The outbreak of the War of Independence with the battle of Lexington, 19th April 1775, upset the philosophic dreams of the Connecticut teacher. Throughout the New England States, action was at once and almost unanimously called for, and among those who became earnest advocates of patriotic endeavour, young Hale began to take a prominent place. "Let us march at once," he cried, "nor ever lay down our arms till we have obtained our independence." Hale was, indeed, the first speaker to voice the popular notion of freedom from the union with Great Britain. In co-operation with kindred spirits, he set about the forming of a local regiment for immediate service at the Front. He himself eventually enlisted in Webb's corps, a kind of territorial organisation for local defence. In 1775 Hale was present with his regiment at the siege of Boston, where his conspicuous activities won him a captaincy. The British were driven from that city in March 1776 and sailed for Halifax, the American forces in their turn moving on New York. That Hale's patriotism was of a purely disinterested kind would seem to be shown by the fact that he himself paid for the services of many of his enlisted men.
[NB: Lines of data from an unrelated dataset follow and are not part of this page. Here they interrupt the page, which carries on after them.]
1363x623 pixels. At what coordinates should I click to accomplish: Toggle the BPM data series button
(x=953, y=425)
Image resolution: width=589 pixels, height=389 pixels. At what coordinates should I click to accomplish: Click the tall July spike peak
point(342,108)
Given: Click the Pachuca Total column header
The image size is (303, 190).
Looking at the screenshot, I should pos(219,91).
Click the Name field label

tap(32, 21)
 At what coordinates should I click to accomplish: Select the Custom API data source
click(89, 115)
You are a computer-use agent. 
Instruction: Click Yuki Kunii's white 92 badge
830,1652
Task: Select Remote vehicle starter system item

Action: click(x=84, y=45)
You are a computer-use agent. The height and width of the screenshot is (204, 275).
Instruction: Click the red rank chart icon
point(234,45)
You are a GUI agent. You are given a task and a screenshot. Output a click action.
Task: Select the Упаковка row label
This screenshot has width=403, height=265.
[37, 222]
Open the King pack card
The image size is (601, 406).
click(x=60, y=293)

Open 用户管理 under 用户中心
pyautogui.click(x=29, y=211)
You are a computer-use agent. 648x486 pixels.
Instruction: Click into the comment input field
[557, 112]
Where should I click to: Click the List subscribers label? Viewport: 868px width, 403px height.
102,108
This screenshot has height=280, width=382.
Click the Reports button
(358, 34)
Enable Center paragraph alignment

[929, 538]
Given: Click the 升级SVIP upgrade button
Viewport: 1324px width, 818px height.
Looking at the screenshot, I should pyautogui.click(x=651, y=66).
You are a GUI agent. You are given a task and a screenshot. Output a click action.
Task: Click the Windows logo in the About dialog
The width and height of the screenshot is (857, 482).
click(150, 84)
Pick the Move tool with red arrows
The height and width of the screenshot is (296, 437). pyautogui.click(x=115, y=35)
At New York Hale distinguished himself at once by capturing a British vessel carrying large supplies, a midnight raid of much danger which secured for his regiment provisions for a lengthy subsistence and to himself the notice of General Washington, by whom he was presently to be entrusted with the carrying out of a mission the successful results of which must react decisively on the whole war. The commission entrusted to Hale was nothing less than the penetration of the enemy's plan of campaign, an absolutely necessary condition of success for the Revolutionary commanders and for the following reasons:—
After the various actions which compelled the retreat of the insurgents from Long Island, the main American army in Manhattan, owing to the demoralised state of its men, ill-clad, half-starved and unpaid as they were, seemed to be on the point of dissolution. In a force which on paper totalled 20,000 men, desertion and disease had discounted one-third of the numbers. Opposed to them was a British army of 25,000 strong, supported by a powerful naval force. Its soldiers were veterans who had already tasted success and were magnificently equipped with artillery, stores and war-munitions of every sort. The military crux which confronted Washington was the defence or the abandonment of New York, the strategic key of the existing military situation. Unable, owing to inaction to which his topographical position as well as the hesitations of Congress condemned him, to divine the real intentions of the British, Washington instructed his lieutenants to obtain at all hazards correct information as to the designs of the enemy's generals. "Leave no stone unturned," he wrote to General Heath, "nor do not stick at expense to bring this to pass, as I was never more uneasy than on account of my want of knowledge on this score." The vital matter was to find out at which point, if at all, the British intended to attack New York. Such being the situation, it was decided to send a competent observer in disguise into the British lines on Long Island, in order to penetrate the momentous secret, and Nathan Hale volunteered for the execution of the perilous undertaking.